EXERCISE PASSAGE ->

Evaluation and validation of reference genes for RT-qPCR gene expression in Naegleria gruberi

Abstract

Naegleria gruberi is a free-living amoeboflagellate commonly found in freshwater and in soils around the world. It is a non-pathogenic relative of Naegleria fowleri, which is the etiologic agent of Primary Amoebic Meningoencephalitis (PAM). PAM occurs world-wide and it is considered a rare disease, but its fatality rate is high (96%) mainly because of delay in initiation of treatment due to misdiagnosis and lack of a specific treatment. The analysis of gene expression by quantitative real-time PCR in N. gruberi could be a highly efficient means to understand the pathogenicity of N. fowleri and also to find drug targets. Accurate RT-qPCR analysis requires correct normalization of gene expression data using reference genes (RG), whose expression should be constant under different experimental conditions. In this study, six genes, representing the most frequently used housekeeping genes, were selected for evaluation as reference genes in N. gruberi. The expression and stability of these genes was evaluated employing four algorithms (geNorm, NormFinder, BestKeeper and RefFinder). This work shows significant variations of the stability of RGs depending on the algorithms employed and on the experimental conditions (i.e. logarithmic, stationary, heat-shock and oxidative stress). The geNorm, NormFinder and RefFinder analysis of all the experimental conditions in combination revealed that ACT and G6PD were the most stable RGs. While BestKeeper analysis showed that 18S and TBP were the most stable RGs. Moreover, normalization of HSP90 gene expression with the most stable RGs resulted in an upregulation whereas when the normalization was done with the unstable RGs, the gene expression was not reliable. Hence, the implications of this study are relevant to gene expression studies in N. gruberi.

[Stored dataset entries]

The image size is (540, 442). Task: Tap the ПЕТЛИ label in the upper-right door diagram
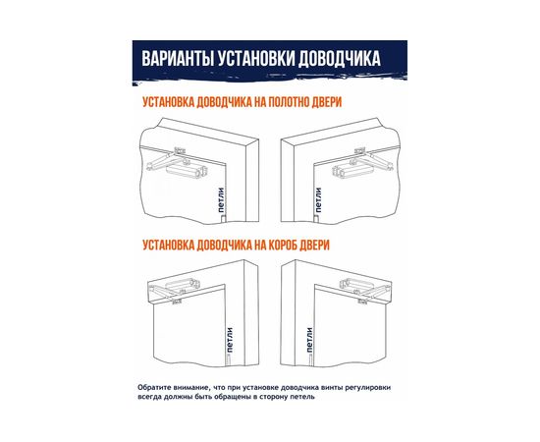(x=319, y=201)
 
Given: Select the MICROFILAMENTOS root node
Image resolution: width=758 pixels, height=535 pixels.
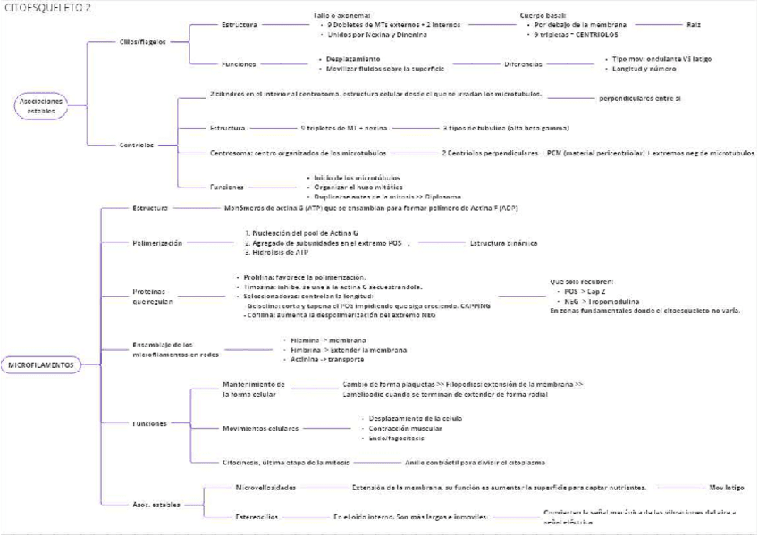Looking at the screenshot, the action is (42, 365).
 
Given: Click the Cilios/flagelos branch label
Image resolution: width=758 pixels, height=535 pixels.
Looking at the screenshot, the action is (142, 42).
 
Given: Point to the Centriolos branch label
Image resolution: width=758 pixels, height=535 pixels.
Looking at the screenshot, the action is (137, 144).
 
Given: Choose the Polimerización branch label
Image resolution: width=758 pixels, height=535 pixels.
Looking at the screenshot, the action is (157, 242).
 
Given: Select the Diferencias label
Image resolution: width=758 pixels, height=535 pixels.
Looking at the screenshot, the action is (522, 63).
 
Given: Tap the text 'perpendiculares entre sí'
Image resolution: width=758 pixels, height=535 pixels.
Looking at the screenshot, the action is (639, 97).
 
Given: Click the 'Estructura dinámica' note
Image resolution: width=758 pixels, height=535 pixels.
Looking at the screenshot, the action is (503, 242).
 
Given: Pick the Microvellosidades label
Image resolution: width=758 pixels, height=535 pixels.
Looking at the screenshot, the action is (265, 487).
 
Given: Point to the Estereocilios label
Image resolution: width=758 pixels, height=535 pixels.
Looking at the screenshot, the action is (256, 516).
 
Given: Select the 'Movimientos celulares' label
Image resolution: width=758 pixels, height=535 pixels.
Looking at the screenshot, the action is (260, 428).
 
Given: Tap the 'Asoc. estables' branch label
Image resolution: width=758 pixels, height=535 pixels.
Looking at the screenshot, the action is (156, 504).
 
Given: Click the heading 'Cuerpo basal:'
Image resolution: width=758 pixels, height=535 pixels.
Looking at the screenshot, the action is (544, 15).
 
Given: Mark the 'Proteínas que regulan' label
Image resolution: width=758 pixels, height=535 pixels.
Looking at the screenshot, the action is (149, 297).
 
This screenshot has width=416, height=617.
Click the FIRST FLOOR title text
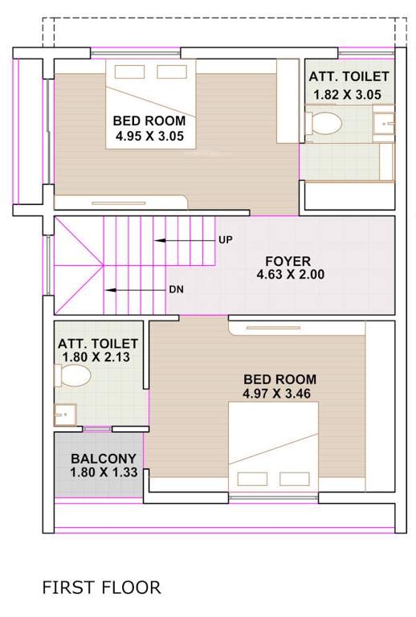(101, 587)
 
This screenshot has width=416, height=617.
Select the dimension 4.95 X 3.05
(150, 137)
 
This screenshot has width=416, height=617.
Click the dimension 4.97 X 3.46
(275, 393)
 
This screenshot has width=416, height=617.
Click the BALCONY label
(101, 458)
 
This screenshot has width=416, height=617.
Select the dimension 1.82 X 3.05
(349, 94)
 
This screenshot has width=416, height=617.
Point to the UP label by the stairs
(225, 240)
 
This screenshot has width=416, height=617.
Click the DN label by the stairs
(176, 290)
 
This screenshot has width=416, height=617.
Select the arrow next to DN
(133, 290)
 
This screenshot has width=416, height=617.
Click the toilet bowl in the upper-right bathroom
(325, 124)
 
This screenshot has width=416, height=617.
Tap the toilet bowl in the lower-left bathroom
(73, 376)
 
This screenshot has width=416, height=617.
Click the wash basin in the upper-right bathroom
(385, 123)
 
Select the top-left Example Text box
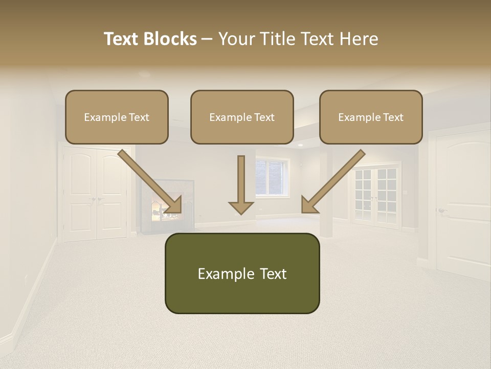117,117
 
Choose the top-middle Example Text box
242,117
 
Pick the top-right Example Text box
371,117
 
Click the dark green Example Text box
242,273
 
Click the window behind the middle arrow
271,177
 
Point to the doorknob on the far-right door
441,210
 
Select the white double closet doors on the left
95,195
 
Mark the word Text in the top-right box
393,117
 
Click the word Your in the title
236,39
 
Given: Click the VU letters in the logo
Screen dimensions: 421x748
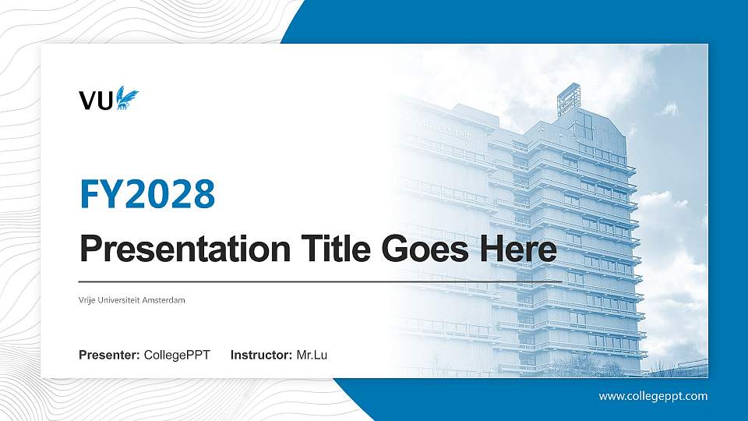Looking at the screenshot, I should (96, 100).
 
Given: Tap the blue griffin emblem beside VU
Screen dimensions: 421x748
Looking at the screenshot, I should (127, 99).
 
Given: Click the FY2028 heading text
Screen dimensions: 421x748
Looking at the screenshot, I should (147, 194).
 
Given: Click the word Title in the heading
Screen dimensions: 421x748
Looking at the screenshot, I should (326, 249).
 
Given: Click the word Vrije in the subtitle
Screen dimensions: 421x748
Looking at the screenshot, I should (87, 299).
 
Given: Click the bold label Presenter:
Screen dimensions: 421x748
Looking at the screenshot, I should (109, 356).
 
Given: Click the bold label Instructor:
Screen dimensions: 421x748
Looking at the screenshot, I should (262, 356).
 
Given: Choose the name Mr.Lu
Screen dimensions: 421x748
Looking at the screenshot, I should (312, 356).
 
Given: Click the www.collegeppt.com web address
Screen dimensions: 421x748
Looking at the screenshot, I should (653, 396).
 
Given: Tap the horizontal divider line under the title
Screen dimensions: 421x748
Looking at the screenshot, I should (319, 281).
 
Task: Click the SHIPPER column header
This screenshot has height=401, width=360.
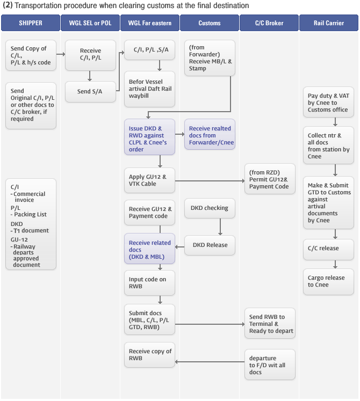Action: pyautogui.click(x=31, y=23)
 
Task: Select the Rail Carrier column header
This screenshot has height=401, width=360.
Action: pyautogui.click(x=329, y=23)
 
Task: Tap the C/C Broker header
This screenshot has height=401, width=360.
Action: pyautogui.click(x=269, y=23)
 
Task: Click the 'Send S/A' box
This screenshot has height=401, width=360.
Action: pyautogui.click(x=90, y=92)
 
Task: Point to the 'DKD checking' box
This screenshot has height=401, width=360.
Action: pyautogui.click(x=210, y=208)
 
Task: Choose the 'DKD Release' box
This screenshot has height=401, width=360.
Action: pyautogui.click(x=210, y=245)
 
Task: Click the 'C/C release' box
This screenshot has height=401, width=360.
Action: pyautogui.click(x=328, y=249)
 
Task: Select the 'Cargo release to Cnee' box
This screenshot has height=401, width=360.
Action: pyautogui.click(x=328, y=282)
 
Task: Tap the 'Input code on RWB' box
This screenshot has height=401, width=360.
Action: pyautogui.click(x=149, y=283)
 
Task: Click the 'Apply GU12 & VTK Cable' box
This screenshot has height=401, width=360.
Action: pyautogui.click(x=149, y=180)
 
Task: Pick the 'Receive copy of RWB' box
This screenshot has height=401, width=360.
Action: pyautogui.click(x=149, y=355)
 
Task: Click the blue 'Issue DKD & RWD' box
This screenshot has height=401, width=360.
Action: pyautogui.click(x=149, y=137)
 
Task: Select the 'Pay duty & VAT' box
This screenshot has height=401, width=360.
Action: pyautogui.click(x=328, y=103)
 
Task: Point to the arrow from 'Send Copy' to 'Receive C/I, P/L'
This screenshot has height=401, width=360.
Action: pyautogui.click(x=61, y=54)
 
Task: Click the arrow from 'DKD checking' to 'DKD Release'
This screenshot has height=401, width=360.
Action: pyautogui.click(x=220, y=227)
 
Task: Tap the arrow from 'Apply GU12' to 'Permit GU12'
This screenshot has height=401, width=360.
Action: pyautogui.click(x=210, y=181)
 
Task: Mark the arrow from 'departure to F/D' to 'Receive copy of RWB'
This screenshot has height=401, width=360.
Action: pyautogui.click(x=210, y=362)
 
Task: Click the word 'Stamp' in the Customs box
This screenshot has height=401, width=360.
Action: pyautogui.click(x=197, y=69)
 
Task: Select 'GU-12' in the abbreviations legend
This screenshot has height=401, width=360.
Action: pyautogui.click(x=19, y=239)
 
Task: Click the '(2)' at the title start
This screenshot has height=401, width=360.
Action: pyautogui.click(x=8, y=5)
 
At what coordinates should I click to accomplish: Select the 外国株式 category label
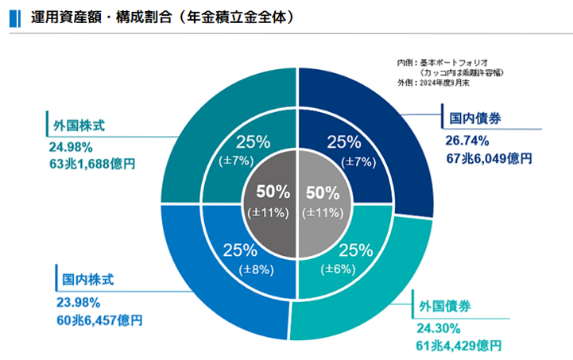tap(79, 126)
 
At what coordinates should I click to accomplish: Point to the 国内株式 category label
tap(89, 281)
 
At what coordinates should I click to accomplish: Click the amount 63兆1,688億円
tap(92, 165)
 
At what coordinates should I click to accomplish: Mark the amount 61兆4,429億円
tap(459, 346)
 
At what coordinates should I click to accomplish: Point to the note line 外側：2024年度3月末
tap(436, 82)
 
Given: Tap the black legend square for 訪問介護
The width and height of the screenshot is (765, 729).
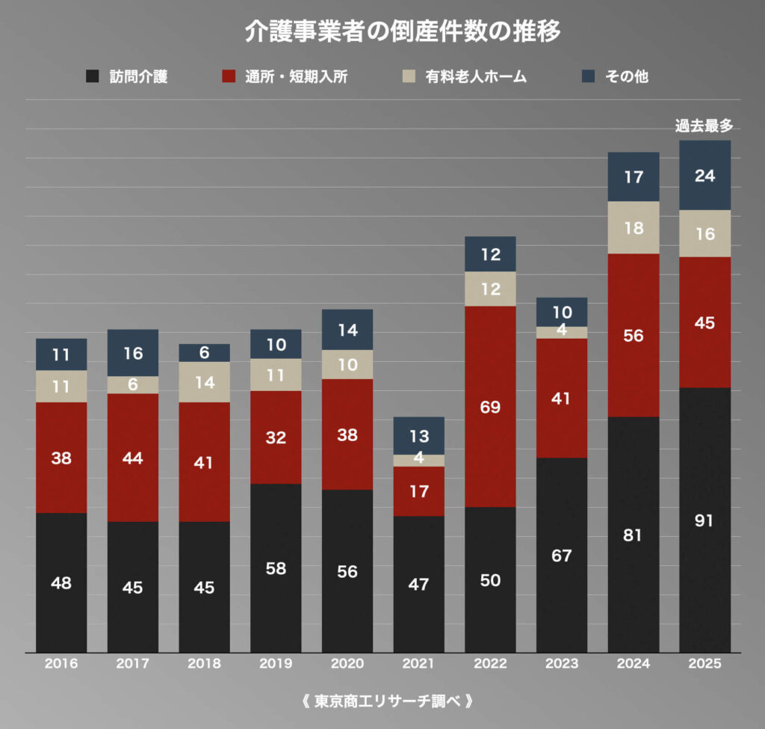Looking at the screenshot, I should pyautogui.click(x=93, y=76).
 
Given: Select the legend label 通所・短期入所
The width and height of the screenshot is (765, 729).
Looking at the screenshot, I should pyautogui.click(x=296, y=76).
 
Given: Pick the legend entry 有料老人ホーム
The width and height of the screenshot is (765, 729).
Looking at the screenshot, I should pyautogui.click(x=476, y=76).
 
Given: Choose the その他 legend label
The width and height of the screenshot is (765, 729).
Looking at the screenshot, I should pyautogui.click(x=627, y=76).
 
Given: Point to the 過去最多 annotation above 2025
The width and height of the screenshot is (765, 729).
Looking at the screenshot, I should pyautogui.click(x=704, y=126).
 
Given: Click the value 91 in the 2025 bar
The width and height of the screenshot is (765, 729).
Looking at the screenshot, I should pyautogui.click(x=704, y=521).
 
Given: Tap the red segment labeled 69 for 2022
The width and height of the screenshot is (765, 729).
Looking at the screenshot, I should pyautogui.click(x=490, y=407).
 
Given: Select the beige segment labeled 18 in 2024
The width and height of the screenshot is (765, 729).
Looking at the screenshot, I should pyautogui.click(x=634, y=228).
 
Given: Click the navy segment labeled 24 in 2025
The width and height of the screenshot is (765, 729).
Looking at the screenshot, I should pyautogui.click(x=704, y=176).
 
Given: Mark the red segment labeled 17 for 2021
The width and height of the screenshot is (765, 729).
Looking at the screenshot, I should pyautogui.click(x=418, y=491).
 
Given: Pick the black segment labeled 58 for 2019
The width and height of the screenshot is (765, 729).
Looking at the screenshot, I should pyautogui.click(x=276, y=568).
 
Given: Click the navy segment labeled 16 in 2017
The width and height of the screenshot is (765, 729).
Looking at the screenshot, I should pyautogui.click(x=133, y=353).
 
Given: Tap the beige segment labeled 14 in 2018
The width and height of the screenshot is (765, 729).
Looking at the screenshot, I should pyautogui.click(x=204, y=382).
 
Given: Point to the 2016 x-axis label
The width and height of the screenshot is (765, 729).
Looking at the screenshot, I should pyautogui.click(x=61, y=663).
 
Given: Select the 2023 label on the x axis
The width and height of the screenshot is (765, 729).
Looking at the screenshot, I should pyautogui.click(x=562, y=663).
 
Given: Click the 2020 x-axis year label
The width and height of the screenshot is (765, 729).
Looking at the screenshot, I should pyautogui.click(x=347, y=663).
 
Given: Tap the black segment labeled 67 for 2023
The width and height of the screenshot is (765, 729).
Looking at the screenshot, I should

BRIEF ->
Answer these questions from the abstract on reference genes in Naegleria gruberi:
1. What fatality rate does it give for Primary Amoebic Meningoencephalitis?
2. Which four algorithms were used to evaluate the genes?
3. Which reference genes did the BestKeeper analysis find most stable?
The listing is not needed for this work.

EXPECTED OUTPUT ->
1. 96%
2. geNorm, NormFinder, BestKeeper and RefFinder
3. 18S and TBP